Debugging Unhealthy Targets

If the ECS Load Balancer keeps reporting that your app has unhealthy targets and is cycling:

draining -> initial -> draining

You’ll see ufo ps output that looks something like this:

$ ufo ps
+----------+------+--------------+----------------+---------+-------------------------+
|    Id    | Name |   Release    |    Started     | Status  |          Notes          |
+----------+------+--------------+----------------+---------+-------------------------+
| d02728ba | web  | demo-web:169 | 3 minutes ago  | STOPPED | Failed ELB health check |
| 8dcf81ae | web  | demo-web:169 | 13 seconds ago | RUNNING |                         |
+----------+------+--------------+----------------+---------+-------------------------+
There are targets in the target group reporting unhealthy.  This can cause containers to cycle. Here's the error:
(service development-demo-web-Ecs-13D2BFA4ULNC9) (instance i-0812a3bcd94babf12) (port 32779) is unhealthy in (target-group arn:aws:elasticloadbalancing:us-east-1:111111111111:targetgroup/devel-Targe-1MJR8V6VOWBGI/3f44f85710fe0297) due to (reason Request timed out)

This page has some debugging steps that may help.

Increase Health Check Interval

The first thing you should probably do is increase the “Health check settings / Interval”. Otherwise, the Load Balancer will keep killing the containers, which can be pretty frustrating.

Remember to revert the Interval after successfully getting your targets to register as healthy.

Confirm HTTP Success Code

Make sure your app is returning a 200 HTTP Success response code. Using verbose mode with curl can be helpful:

curl -v URL:PORT

If your ECS tasks are running on private subnets, you’ll need to hop onto an instance that has access. The container instance that is running the docker container is good.

If the app is returning 200 Success Codes, the issue likely has to do with security groups.

Security Groups

The security group associated with the ECS task or container needs to be allowed access for the Load Balancer to see it as healthy. It can be tricky to identify the security group because it depends on your ECS configuration.

network mode

Depending on the Network Mode your ECS task is configured with, you’ll need to check different security groups. You can check your ECS Task on the EC2 console to find the “Network Mode”. The most common network modes used are bridge and awsvpc.

network mode: bridge

If using networkMode=bridge, which is the default for ECS EC2, then you should check the security group of the EC2 Instance.

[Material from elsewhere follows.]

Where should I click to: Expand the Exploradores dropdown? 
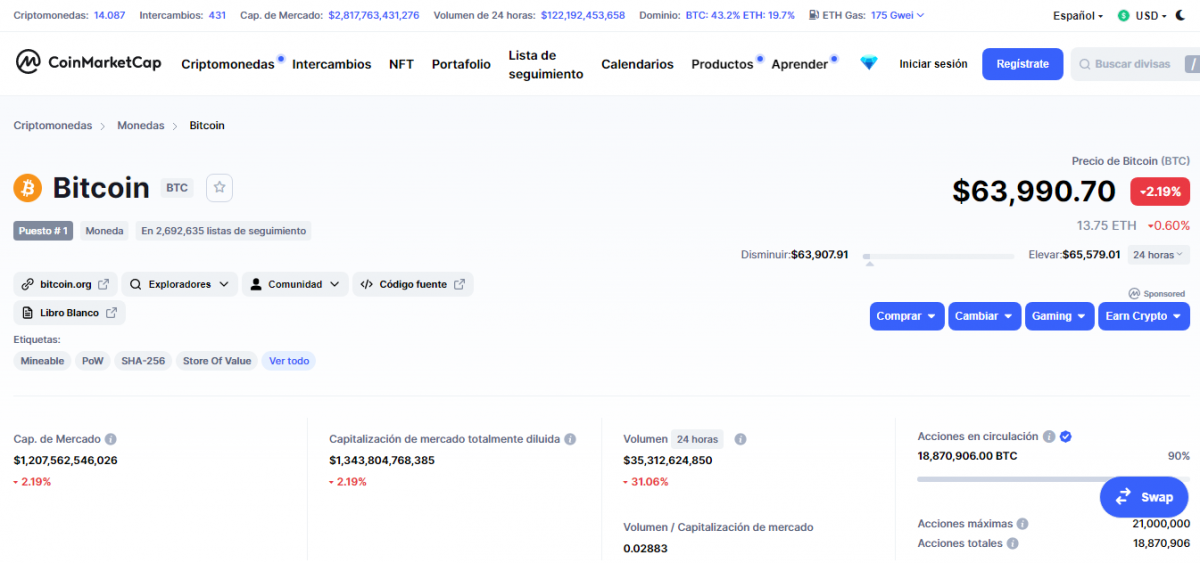(x=180, y=284)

For networkMode=bridge, you can open up all Docker ephemeral ports so the Load Balancer can check the health status of the docker containers. The Docker ephemeral ports are 32768 through 65535. Usually, a security group inbound rule that allows port 32768-65535 to the VPC CDIR range is good.

In general, ports below 32768 are outside of the ephemeral port range. So an easy way to configure the container instance’s security group is to whitelist ports 32768 to 65535 to your VPC’s CIDR block. See: ECS Port Mapping Docs. An example of a CIDR block range could be 10.0.0.0/16.

network mode: awsvpc

If using networkMode=awsvpc, you should check for the security group associated with the ECS Service, which in turn, is associated with the ECS task.

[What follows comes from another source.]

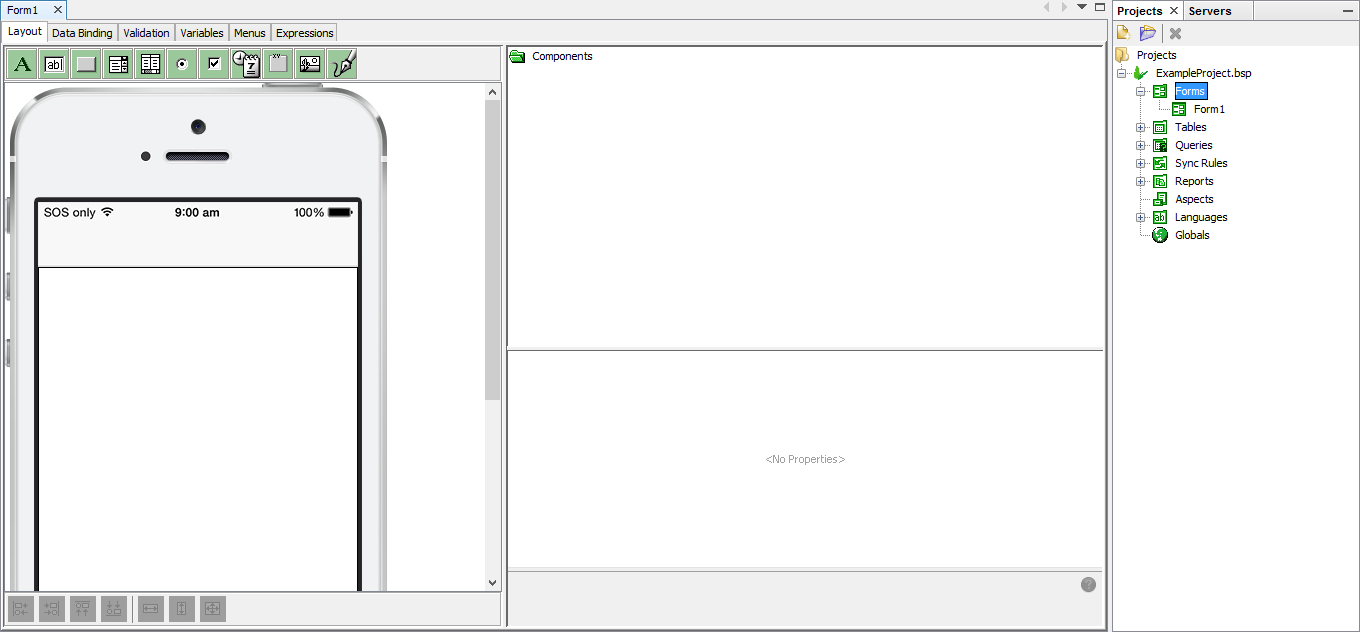Collapse the Forms tree node
This screenshot has width=1360, height=632.
tap(1140, 91)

For networkMode=awsvpc, you can open up the ECS Service security group to allow the security group that the Load Balancer uses.

For this, it depends on the Load Balancer type you’re using.

For Application Load Balancers, you can allow its security group access to the ECS security group. Usually, an inbound rule on the ECS Security Group that allows the ELB Security Group to talk to all ports is an excellent and clean setup.

ELB Security Group -> ECS Security Group

Network Load Balancers

For Network Load Balancers, you allow access with the EC2 Instance security group. This may be weird to some, but it’s the EC2 Instance security because of how Network Load Balancers work. Network Load Balancers operate at OSI Network Layer or Layer 3. Security groups are not supported at this layer, so the Network essentially uses the same security group as the EC2 instances. Network Load balancers also transparently pass the client IP address straight to what the ECS tasks see. It’s as if the client is directly talking go the ECS task without a Load Balancer in front. Thus you may need to whitelist the ECS security group ports 32768-65535 to 0.0.0.0/0 since the client IP address is what it sees.